_WHAT THE TASK REQUIRES_.
Retype, word for word, every line of the records below starting at the one that contains "The width and" and ending at the one that contains "Click trash icon in campaign 51 row"; include both of those lines and nothing more.

_DATA FOR THIS TASK_.
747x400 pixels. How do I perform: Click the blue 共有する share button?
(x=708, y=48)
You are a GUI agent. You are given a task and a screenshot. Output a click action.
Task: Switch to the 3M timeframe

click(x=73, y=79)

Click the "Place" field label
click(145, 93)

...

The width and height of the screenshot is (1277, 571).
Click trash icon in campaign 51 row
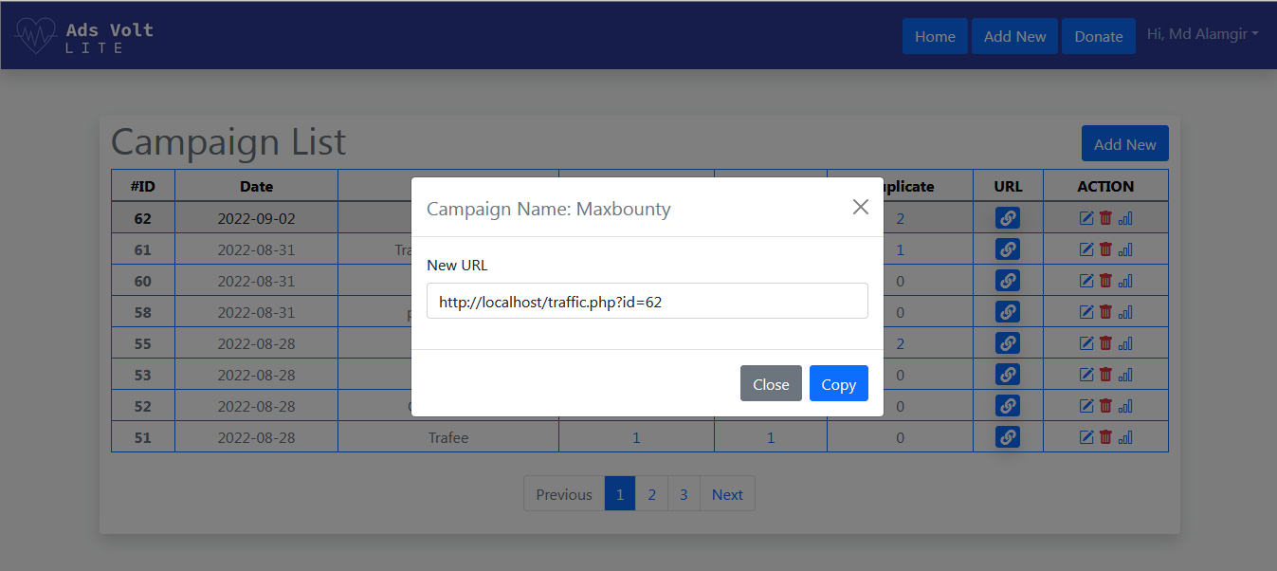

_WRITTEN REPLY_.
The width and height of the screenshot is (1277, 571).
Click trash icon in campaign 51 row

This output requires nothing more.